Sosok yang membuat hati seorang Yuvi luluh, hanya dengan beberapa kali pertemuan saja. Namun sayang entah lah Tuhan menyematkan rasa yang sama atau tidak dihati seorang Izul untuk Yuvi. Kini sering air matanya mengalir membasahi pipinya saat memikirkan sosok Izul, sujud panjangnya mengadu masalah hati yang sering membuatnya kelu. Baginya hanya Tuhanlah sang pemilik cinta yang bisa membuatnya tenang kembali. Sehingga syair pun tercipta dari lubuk hati terdalamnya. 

Aku mencinta,
Namun tak ku rasa,
Aku memuja,
Namun tak ku kata,
Semua sembunyi di balik hati,
Semua membeku dalam angan,
Bukan ku apatis dengan perasaan,
Bukan ku berpasrah dengan keadaan,
Namun ku hanya ingin menanti secercah cahaya cinta yang datang karena Nya bukan karena nafsu belaka,
Karena ku ingin cinta yang selamanya,
Bukan cinta yang sementara,

Dengan bait-bait puisi yang di tulisnya, setidaknya sedikit membuat hatinya tenang. Walau hatinya penuh dengan keyakinan, namun scenario Tuhan siapa yang tahu. Hanya do’alah sebagai penguat keyakinan akan pada siapa kelak hatinya bertaut. 

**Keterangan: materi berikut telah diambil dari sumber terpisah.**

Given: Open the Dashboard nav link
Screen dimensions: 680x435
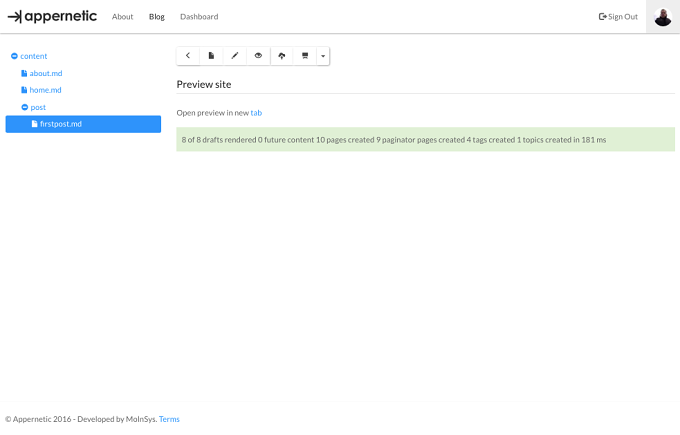Looking at the screenshot, I should pos(199,17).
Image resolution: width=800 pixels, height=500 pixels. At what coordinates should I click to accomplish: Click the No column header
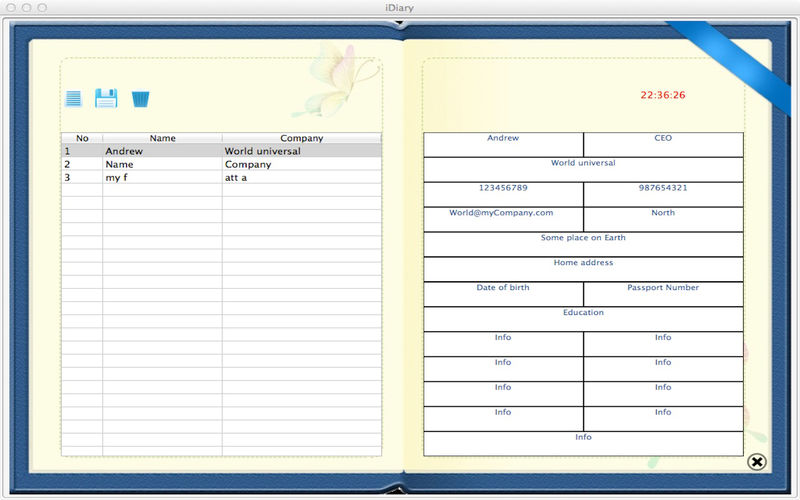point(82,138)
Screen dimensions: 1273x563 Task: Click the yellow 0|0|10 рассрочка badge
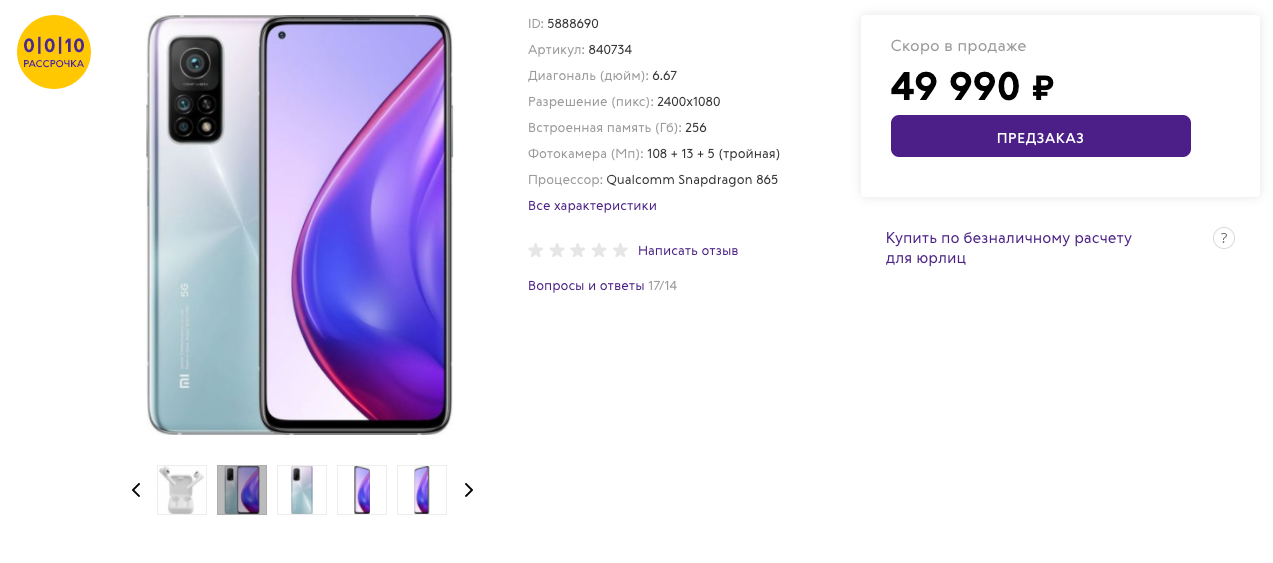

Apa seperti inikah rasa yang pernah dirasa oleh orang-orang yang pernah menaruh hati padaku?? Ataukah lebih sakit dari yang aku rasa saat ini…sekarang semua setimpal, karena aku saat ini merasakan apa yang pernah mereka rasakan padaku…

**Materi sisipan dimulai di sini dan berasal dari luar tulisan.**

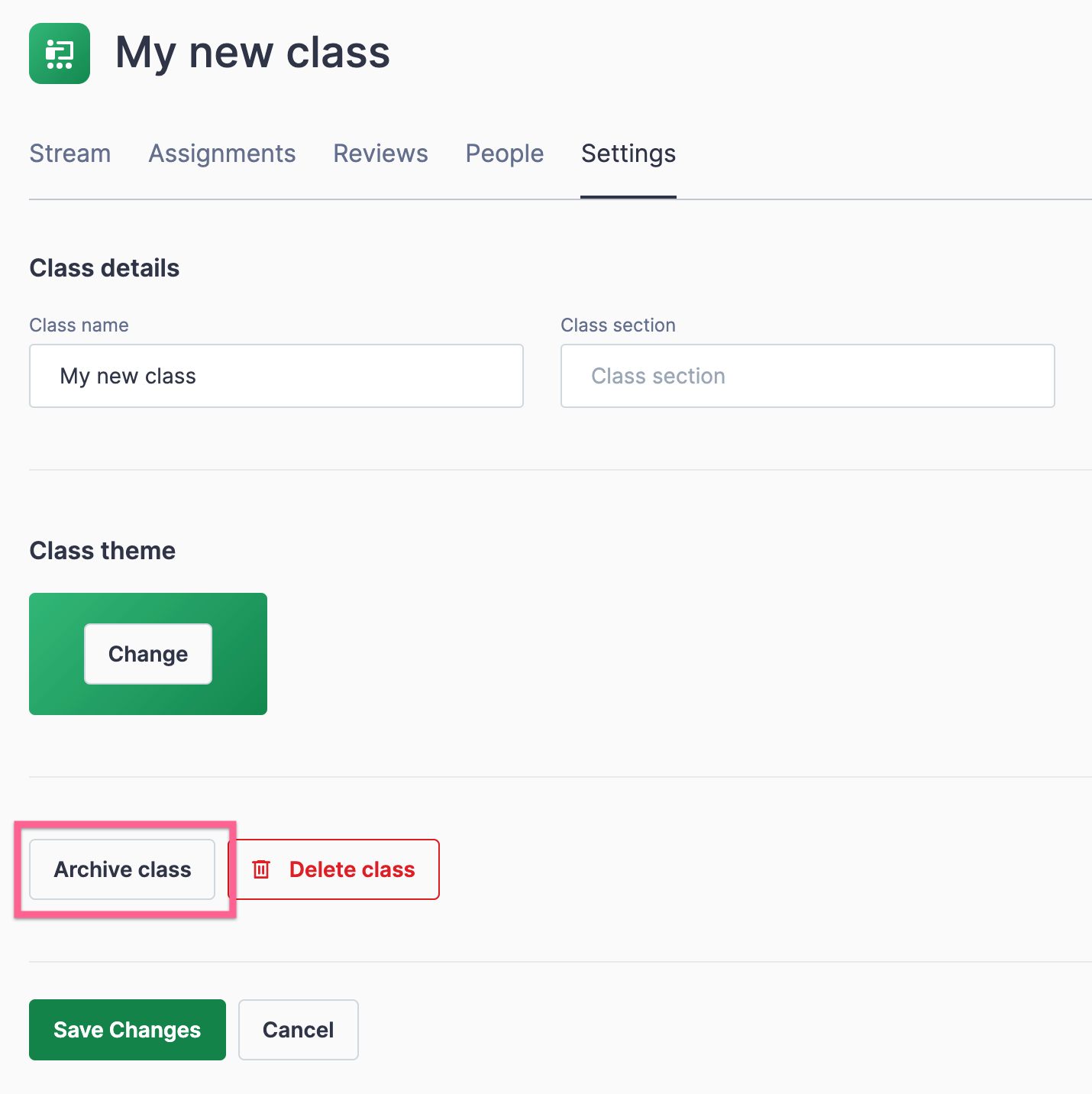1092x1094 pixels.
Task: Save changes to the class settings
Action: (128, 1030)
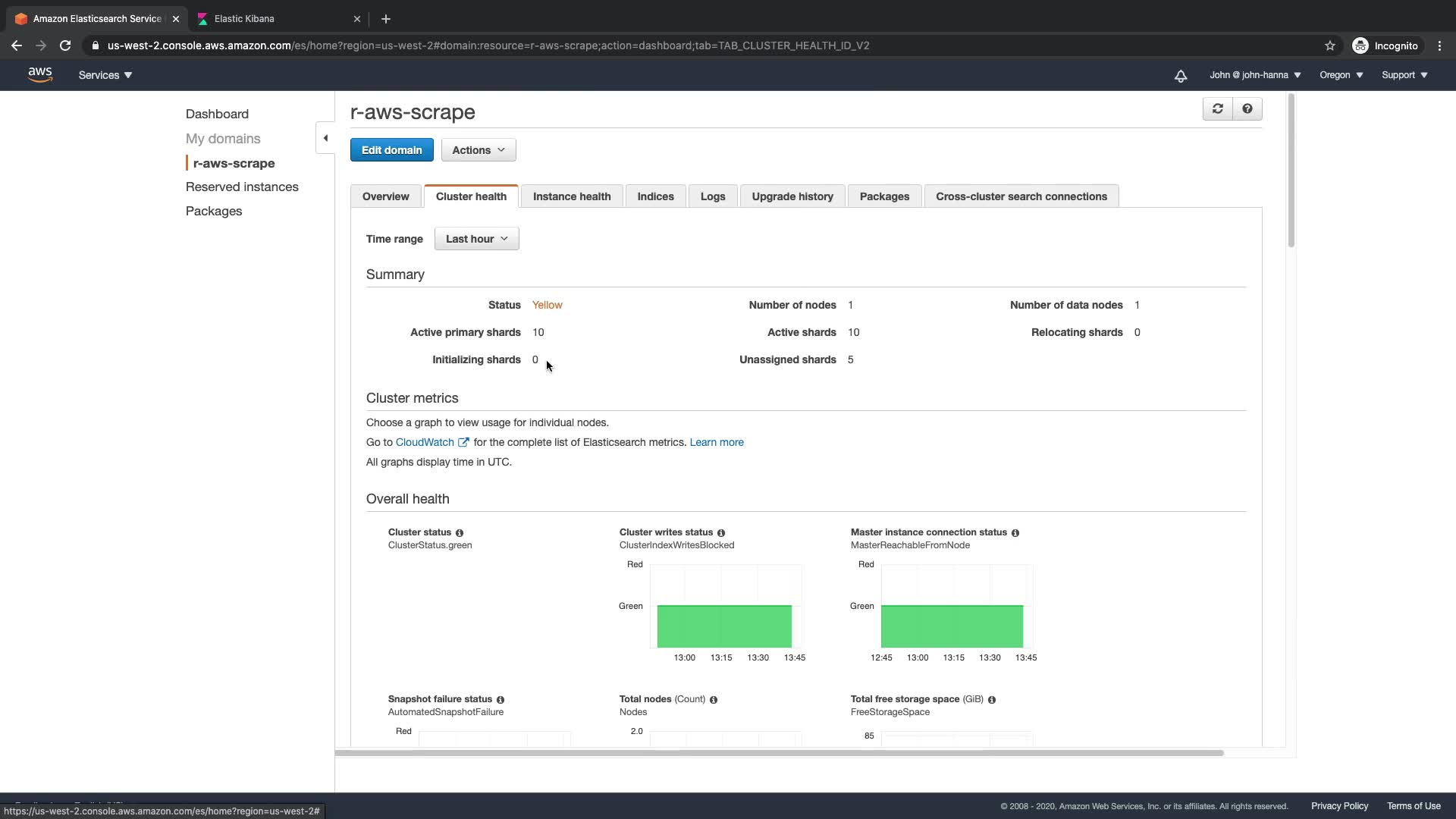Open the help question mark icon
This screenshot has height=819, width=1456.
(1247, 109)
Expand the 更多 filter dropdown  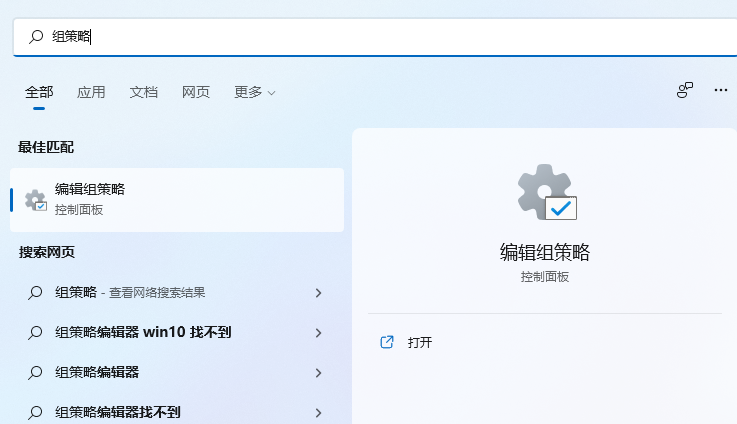click(x=254, y=92)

Memori Yuvi mengingatkan pada orang-orang yang pernah menaruh hati padanya. Kini semua menghilang, saat dia benar-benar butuh seorang penenang. Hanya Tuhan lah yang tertinggal sebagai kekasih yang sesungguhnya sebagai sahabat selamanya.

Ku mulai dengan ungkapan syukur,
Syukur atas semua pemberian-Nya,
Atas kenyataan,
Atas perasaan,

Semakin lama rasa ini semakin menjadi,
Dan semua itu tak dapat ku pungkiri,
Korelasi dan integrasi antara ikatan yang tak ada imbalan,

Aku memang bukan pahlawan cinta yang selalu tersindrom karenanya,
Walau kadang aku berharap hanya dapat senyuman,
Namun apa guna jika semua itu ada karena nafsu belaka,
Bukan harapanku semata,

Lebih baik ku simpan saja di lubuk hati yang terdalam,
Biar perih,
Namun hanya aku yang merasa,
Bukan dia,

Biar ku berteman dengan Tuhan sang pencipta rasa,
Biar rasa ini abadi tuk selamanya,
Walau tak terbalas olehnya,
Namun setidaknya pernah ada rasa tentangnya,

Hanya cinta seorang Izul yang mampu mencairkan hati Yuvi. Bukan karena pangkat akademik yang dimiliki Izul yang membuat Yuvi begitu terperangkap dalam jarring-jaring cintanya, melainkan karena sosok Izul yang dianggapnya memiliki karisma tersendiri saat kali pertama mereka bertatap. 

Ditengah gelapnya malam, di tengah lelapnya umat berbaring melepas lelah. Suara isak tangisnya terdengar dalam ruangan kamar kostnya. Yuvi mengadukan semua permasalahan hatinya pada Sang pencipta rasa yang telah menumbuhkan rasa di hatinya.

“Tuhan…adakah cinta untuh seorang Hawa…??Cinta yang Engkau tanamkan dihatiku begitu sadu…tapi aku hanyalah HawaMu yang tak mempunyai daya apa-apa, tak sanggup rasanya jika penantian ini berlalu begitu lama, karena hamba adalah insan biasa, maafkan hamba jika rasa ini melebihi rasaku padaMu ya Rabb…tapi sungguh itu bukan mauku…”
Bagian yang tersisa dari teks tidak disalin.